On Choosing a Disaster Recovery Strategy for Adobe Experience Manager

Adobe Experience Manager is a complex, high-end content and asset management platform that many of the largest brands in the world trust to run their massive marketing websites. As such, stake-holders in the enterprise are rightly concerned over AEM’s availability, and what the options are for architecting AEM so that it will weather high-stress / high-traffic period, but also to be designed to handle a serious physical or software disaster.

As the topics of “DR” and “clustering” come up in literally every single discussion I’ve had around architecting an AEM environment, I wanted to discuss these topics at some length in hopes that it might help you come to a decision about how you want to approach this with your company.

AEM Disaster Recovery – what Disasters are you Planning for?

To make a disaster recovery plan, you need to decide what classes of “disaster” you are trying to plan for. In times past, “disaster” might have only meant “my server caught fire” or “my building permanently lost power” or something of this nature.

A rare image of an exploding AEM author server in the wild

A rare image of an exploding AEM author server launching itself from a datacenter near you.

But with a complex asset management system like AEM, there are so many more things which can constitute a “disaster” and make your whole marketing engine grind to a standstill. Before laying out what your options are for making an AEM DR solution, it’s first important to understand the gory ways in which AEM can die, so that you can plan for this and be three steps ahead of it when it does happen. (Because eventually, in one of these ways, it likely will.)

The Gory Ways Your AEM Will Die

Datacenter / Network-Level Failure: inability to connect to your datacenter or to an AWS availability zone, power loss at a datacenter, or a complex network or firewall failure rending your AEM instances unavailable.
Hypervisor-level Physical Server failure: Losing the hypervisor or physical server that your AEM environment is hosted on, or physical failure of the underlying storage mechanism for AEM.
VM-level / OS failure: Accidental or catastrophic failure or deletion of the VM/EC2 instance that is running AEM, OS level failure from a faulty patch, vulnerability or other issue.
Storage Failure on the Repository: inability to connect to the repository, or loss of the storage subsystem or SAN handling the AEM repo
Repository Corruption: the repository can be corrupt from multiple causes, from accidental/intentional deletion of physical files, to failed maintenance, running the repo out of disk space, or software updates on AEM or 3rd party code that corrupt the JCR.
AEM becomes unavailable due to software deployment
AEM becomes unavailable due to external system failure (search, Adobe Marketing Cloud, social platform, etc)
Accidental Content Deletion
DDOS (malicious or self-inflicted)

Your Tools for Mitigating Disaster on AEM

Quite similar to engineers designing a combat system like an aircraft carrier or a main battle tank, no single solution handles every disaster scenario.
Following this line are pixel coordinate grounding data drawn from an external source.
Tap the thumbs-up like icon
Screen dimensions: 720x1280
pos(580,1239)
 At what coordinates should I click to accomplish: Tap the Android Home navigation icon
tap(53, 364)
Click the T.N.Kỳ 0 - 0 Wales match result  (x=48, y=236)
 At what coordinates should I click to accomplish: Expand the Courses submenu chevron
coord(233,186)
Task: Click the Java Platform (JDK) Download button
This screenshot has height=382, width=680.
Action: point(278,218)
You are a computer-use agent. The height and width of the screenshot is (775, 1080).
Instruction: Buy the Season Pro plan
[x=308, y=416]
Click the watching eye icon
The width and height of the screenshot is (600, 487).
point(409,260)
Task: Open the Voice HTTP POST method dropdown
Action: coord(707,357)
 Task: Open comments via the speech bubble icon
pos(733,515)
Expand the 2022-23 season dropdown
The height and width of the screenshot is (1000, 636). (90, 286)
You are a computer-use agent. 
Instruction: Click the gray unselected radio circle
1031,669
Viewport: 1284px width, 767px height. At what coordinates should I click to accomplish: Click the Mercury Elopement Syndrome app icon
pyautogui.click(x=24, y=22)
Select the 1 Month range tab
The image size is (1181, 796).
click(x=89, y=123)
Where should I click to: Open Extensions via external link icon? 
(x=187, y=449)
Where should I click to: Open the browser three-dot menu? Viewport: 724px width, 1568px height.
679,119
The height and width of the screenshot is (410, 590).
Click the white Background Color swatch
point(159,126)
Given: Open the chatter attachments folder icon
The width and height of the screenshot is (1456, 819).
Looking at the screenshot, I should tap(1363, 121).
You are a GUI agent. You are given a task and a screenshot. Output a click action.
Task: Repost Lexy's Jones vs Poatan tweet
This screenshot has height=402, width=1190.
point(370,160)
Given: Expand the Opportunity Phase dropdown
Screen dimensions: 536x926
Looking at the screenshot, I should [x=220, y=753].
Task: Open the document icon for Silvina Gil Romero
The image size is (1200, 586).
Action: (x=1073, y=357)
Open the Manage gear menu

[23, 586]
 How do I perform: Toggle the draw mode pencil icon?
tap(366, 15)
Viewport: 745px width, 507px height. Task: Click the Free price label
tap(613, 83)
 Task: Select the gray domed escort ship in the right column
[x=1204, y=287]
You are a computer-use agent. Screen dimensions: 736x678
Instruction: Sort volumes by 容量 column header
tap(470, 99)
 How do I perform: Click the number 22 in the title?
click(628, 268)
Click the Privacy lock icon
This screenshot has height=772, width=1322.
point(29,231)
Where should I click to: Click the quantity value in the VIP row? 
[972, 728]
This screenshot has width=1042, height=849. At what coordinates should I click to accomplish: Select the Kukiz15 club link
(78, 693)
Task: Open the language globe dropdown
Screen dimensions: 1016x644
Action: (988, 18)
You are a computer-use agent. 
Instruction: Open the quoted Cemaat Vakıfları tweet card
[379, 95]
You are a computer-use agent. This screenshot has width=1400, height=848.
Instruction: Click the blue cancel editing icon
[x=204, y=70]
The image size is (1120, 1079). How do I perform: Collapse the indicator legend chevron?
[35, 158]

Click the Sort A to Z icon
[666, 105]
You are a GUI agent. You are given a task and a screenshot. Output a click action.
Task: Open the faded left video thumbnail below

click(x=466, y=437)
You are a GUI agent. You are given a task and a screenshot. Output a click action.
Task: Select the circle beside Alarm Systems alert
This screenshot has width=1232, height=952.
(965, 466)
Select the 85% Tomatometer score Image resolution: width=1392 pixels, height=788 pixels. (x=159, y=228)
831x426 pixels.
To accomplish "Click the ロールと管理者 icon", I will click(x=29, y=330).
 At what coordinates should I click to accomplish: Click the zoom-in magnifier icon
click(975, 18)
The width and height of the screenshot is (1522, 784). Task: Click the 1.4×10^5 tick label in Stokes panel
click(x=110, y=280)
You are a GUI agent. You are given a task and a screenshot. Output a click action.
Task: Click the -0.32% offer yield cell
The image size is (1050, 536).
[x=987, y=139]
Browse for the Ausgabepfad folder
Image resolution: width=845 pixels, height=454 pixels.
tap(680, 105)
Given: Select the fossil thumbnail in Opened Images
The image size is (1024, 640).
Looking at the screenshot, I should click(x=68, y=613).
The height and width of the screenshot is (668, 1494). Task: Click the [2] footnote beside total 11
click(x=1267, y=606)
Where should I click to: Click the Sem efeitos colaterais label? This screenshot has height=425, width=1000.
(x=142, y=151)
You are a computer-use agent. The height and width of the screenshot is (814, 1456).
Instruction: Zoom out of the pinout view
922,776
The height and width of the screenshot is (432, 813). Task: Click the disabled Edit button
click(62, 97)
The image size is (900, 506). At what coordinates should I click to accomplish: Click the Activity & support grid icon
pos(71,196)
If you design a tank with armor that’s too heavy, you lose mobility and suddenly can’t cross bridges or move fast enough to evade the enemy. Armor designed to stop some types of armor-piercing rounds may be ineffective against others. Similarly, a complex “enterprise clustering solution” might sound good on paper and protect against some types of extremely rare disasters, but will be entirely ineffective at helping you through more common scenarios.

Publishers are HA, Authors Generally Not

Your first stable datum in making an AEM system is that you can scale out your publish tier horizontally basically as far as your pocketbook allows. If you see my earlier post on AEM Architecture diagrams, the most usual architecture for a production AEM environment consists of two publishers (each behind a single dispatcher server) and a single author server.

The AEM Author server, however, is constantly in the paradox of being your most valuable single server in your marketing machine (running your whole asset library, all your content, all your touchpoints with your marketing staff, etc) but is a single point of failure. It is not possible to horizontally scale the AEM Author unless you go to a MongoDB-backed clustered author – a setup which brings with it a massive set of performance limitations, and huge complexity and expense – including requiring that your team has a high-quality MongoDB DevOps engineering team on-board.

AEM Cold Standby Author Clustering – Mostly a “Security Blankie”

In CQ5 (aka AEM 5.x) there was a hot clustering option which, frankly speaking, only served to decrease the reliability of the author, and didn’t really offer increased security. With AEM 6.x, Adobe moved to a “Cold Standby” model for author clustering, where authors log into and use the primary AEM Author, which then actively syncs changes and data to a Cold Standby instance which is up and running in a “standby” mode, only alive enough to receive sync changes, but not able to be logged-into by authors.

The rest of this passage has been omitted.